Ciência no Brasil, hoje
A ciência brasileira tem passado por dificuldades estruturais nos últimos dez anos. A situação das bolsas de pesquisa muitas vezes desestimula jovens pesquisadores. Isso afeta a formação de profissionais, a produção científica e o desenvolvimento de projetos no País.
“Sempre que há restrições orçamentárias, que ocorreram nos últimos 10 anos, a gente sofre também”, afirma, referindo-se aos pesquisadores. “Durante os anos de mestrado e doutorado, o estudante tem uma bolsa de pesquisa, que é bastante defasada em relação a salários que o mercado poderia oferecer. Se o cientista fosse pensar só nisso, certamente não iria escolher a carreira”, reflete Capaz.
Para ele, a falta de investimentos gera não só perda para o desenvolvimento econômico e de diversos outros setores no País, mas também provoca uma “perda de cérebros” para outros países.
Impactos da nanotecnologia
O desenvolvimento da nanotecnologia tem grandes impactos em áreas estratégicas da sociedade.
Na saúde, segundo Capaz, essa ciência tem produzido sensores para detecção de vírus em seres humanos, o que contribui para o diagnóstico de doenças, entre elas, a Covid.
A área de segurança digital é outra que sofre grande impacto das tecnologias quânticas – que estão relacionadas ao mundo da nanotecnologia.
“Estamos prestes a viver a segunda onda de tecnologias quânticas. Várias nações do mundo estão dedicando recursos para essa tecnologia. As áreas da criptografia e da segurança são as mais afetadas. Grandes empresas internacionais estão avançando rapidamente na computação quântica”, explica Capaz.
Outra área impactada é a de semicondutores, que são matéria-prima para a produção de chips usados nos mais diversos aparelhos eletrônicos.
“Durante a pandemia, houve escassez de semicondutores no mercado e isso prejudicou diversos setores. As pessoas se deram conta que essa fabricação de está muito concentrada em poucos países. Principalmente na Ásia”, explica Capaz.
Com esta constatação, países ao redor do mundo têm adotado como política estratégica a internalização da produção de semicondutores. E, de acordo com o físico, o Brasil voltou a ser um “player” nessa área que envolve fábricas de semicondutores, pesquisa nas universidades e a micronanofabricação de semicondutores.
“É onde o CNPEM quer dar uma contribuição pro cenário brasileiro”, complementa.
Um olhar para o futuro
Com expectativas otimistas em relação ao futuro, Capaz avalia que o desenvolvimento do País nos próximos anos passa pelo investimento em nanotecnologias e em ferramentas de tecnologia quântica.

== == ==

[Tarefa 1] Diga se cada afirmação abaixo está de acordo com o texto sobre a ciência no Brasil, respondendo sim ou não e citando as palavras do texto que decidem a questão. (a) Os sensores criados pela nanotecnologia ajudam no diagnóstico de doenças como a Covid. (b) As dificuldades da ciência brasileira vêm dos últimos vinte anos. (c) Segundo Capaz, a saúde e a educação são as áreas mais afetadas pelas tecnologias quânticas.
[Tarefa 2] Transcreva do texto sobre a ciência no Brasil, sem mudar nada, o trecho que começa em "Com esta constatação, países" e termina em "de tecnologia quântica.".

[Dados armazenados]
== == ==

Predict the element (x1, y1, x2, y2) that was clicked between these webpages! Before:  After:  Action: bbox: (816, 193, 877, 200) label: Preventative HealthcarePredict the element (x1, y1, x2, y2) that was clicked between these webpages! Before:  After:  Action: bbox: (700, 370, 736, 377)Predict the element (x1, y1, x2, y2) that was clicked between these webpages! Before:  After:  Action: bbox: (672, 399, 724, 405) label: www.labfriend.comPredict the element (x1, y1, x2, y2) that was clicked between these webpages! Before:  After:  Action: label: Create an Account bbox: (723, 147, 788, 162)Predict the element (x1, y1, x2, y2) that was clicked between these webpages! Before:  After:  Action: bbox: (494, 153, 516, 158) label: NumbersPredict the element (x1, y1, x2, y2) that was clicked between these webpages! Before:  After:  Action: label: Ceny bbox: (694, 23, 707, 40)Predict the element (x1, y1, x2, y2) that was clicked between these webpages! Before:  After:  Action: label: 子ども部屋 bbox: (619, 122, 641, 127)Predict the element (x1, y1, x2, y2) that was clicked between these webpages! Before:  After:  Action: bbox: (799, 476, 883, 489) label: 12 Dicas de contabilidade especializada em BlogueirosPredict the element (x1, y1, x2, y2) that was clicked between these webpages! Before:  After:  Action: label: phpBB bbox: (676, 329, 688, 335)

== == ==

[Resposta 1]
(a) Sim: “essa ciência tem produzido sensores para detecção de vírus em seres humanos, o que contribui para o diagnóstico de doenças, entre elas, a Covid.”
(b) Não: “A ciência brasileira tem passado por dificuldades estruturais nos últimos dez anos.”
(c) Não: “As áreas da criptografia e da segurança são as mais afetadas.”

[Resposta 2]
Com esta constatação, países ao redor do mundo têm adotado como política estratégica a internalização da produção de semicondutores. E, de acordo com o físico, o Brasil voltou a ser um “player” nessa área que envolve fábricas de semicondutores, pesquisa nas universidades e a micronanofabricação de semicondutores.
“É onde o CNPEM quer dar uma contribuição pro cenário brasileiro”, complementa.
Um olhar para o futuro
Com expectativas otimistas em relação ao futuro, Capaz avalia que o desenvolvimento do País nos próximos anos passa pelo investimento em nanotecnologias e em ferramentas de tecnologia quântica.